Task statement |
Count the lines in the records below that contain the string "screenshot", matching case exactly, and reply with that number alone.

Task input |
════════════════════

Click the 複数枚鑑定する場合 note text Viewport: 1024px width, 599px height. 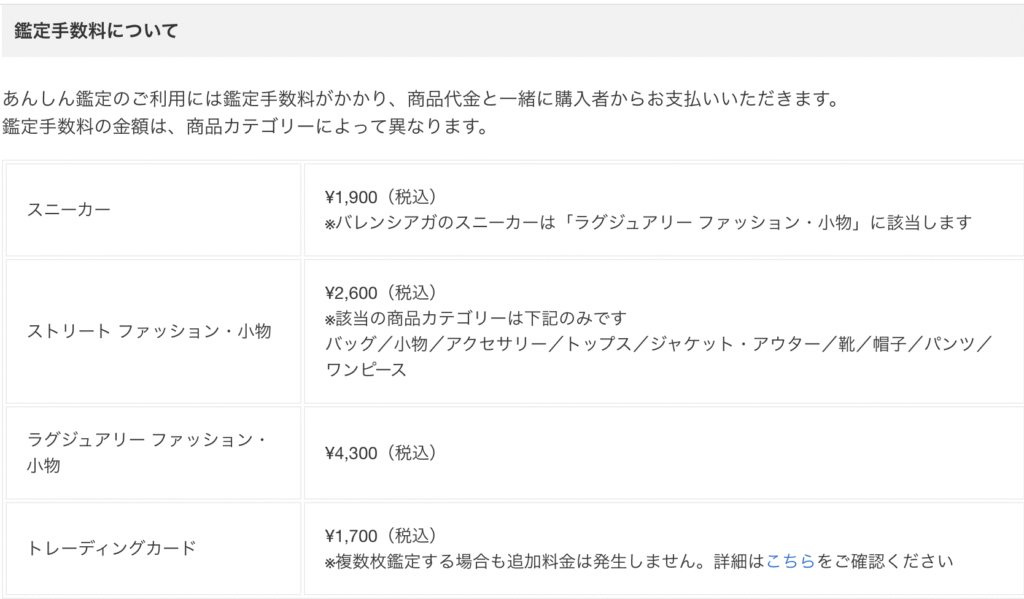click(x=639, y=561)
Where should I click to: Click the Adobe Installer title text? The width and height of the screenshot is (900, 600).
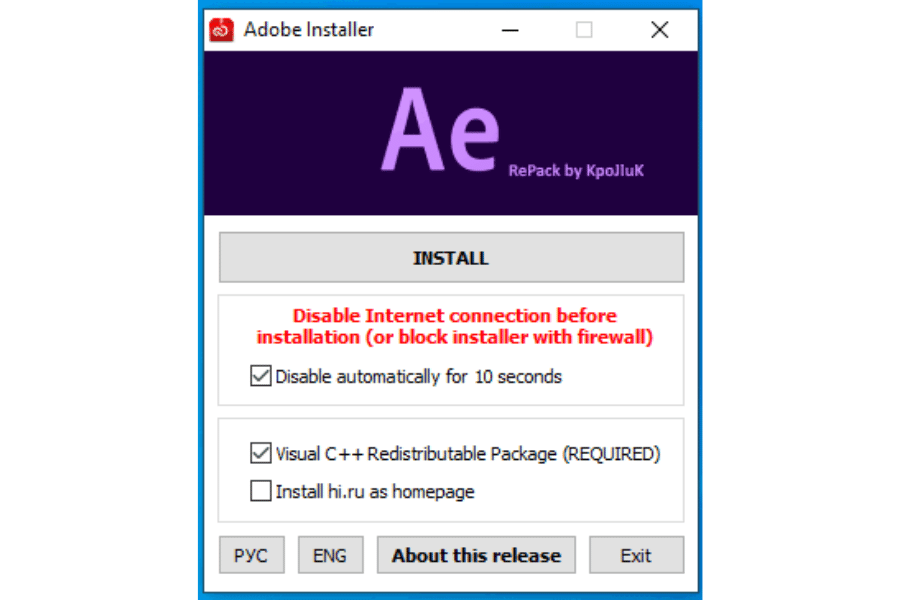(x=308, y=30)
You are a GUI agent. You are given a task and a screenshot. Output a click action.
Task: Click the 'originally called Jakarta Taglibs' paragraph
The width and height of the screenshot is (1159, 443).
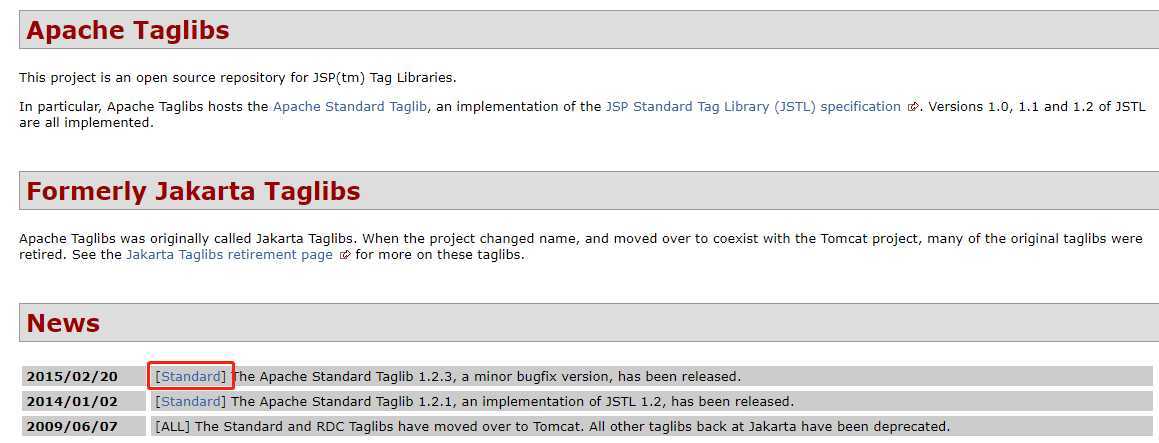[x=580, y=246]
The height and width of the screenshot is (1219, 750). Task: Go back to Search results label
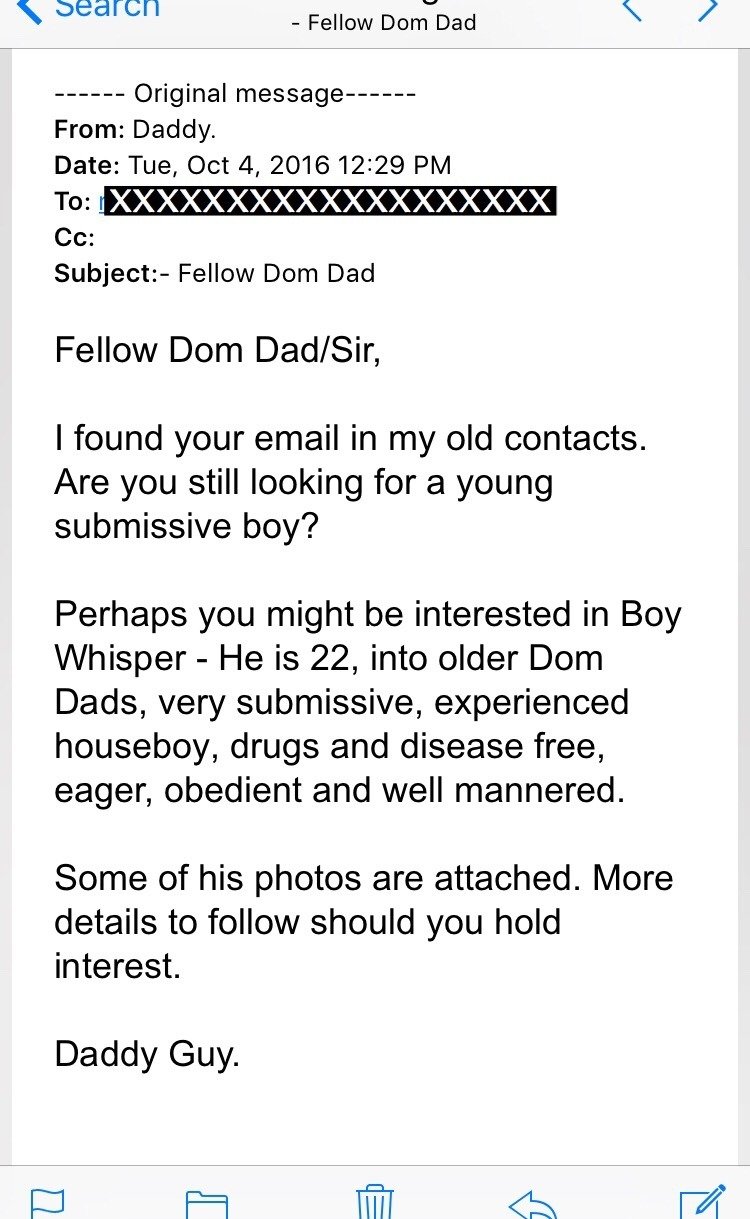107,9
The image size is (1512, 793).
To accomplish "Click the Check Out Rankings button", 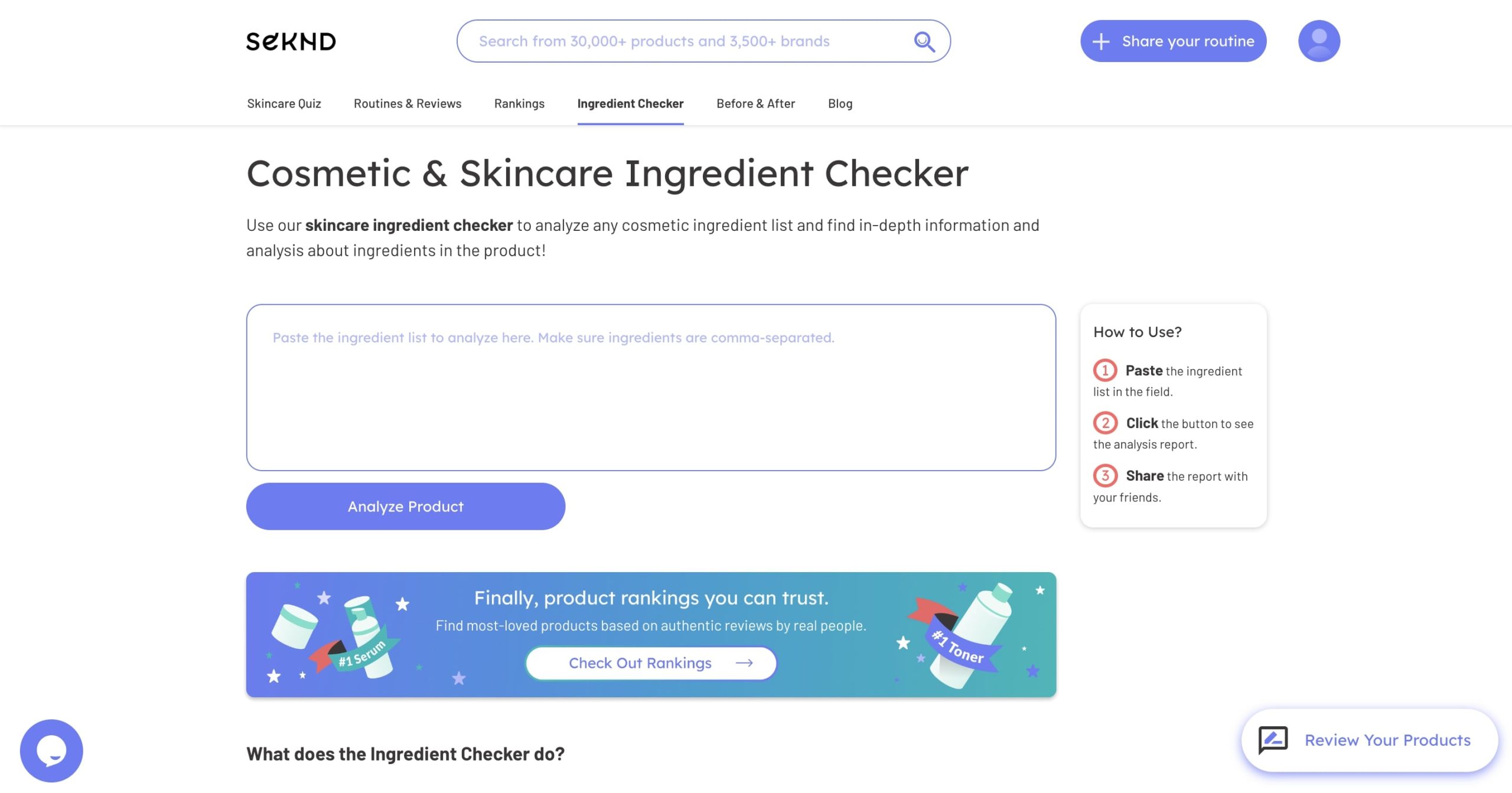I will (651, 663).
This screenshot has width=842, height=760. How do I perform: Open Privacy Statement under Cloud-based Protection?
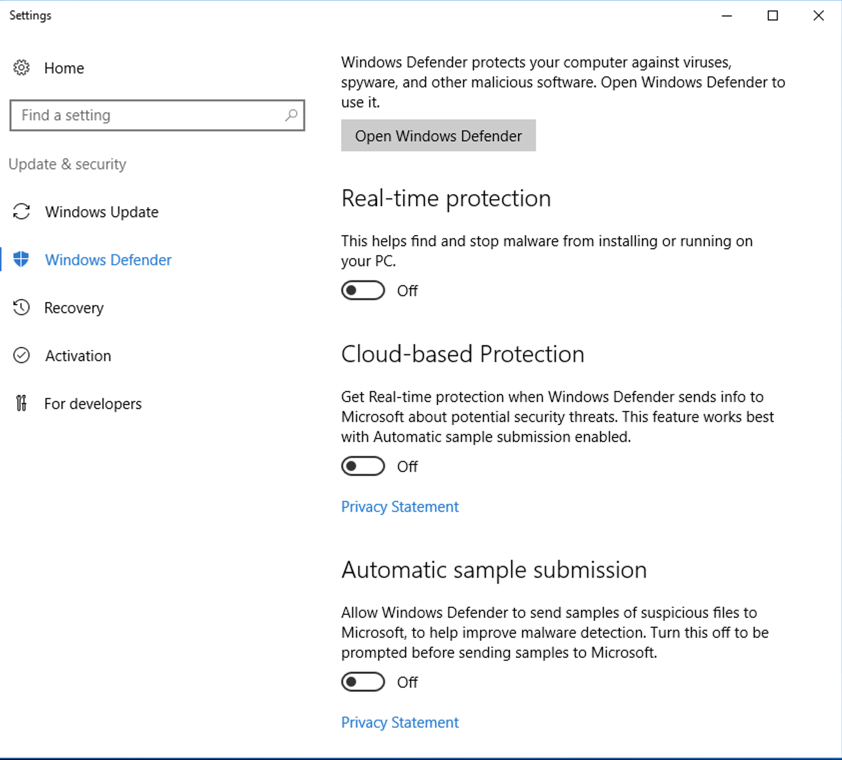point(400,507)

════════════════════

Exercise solution |
5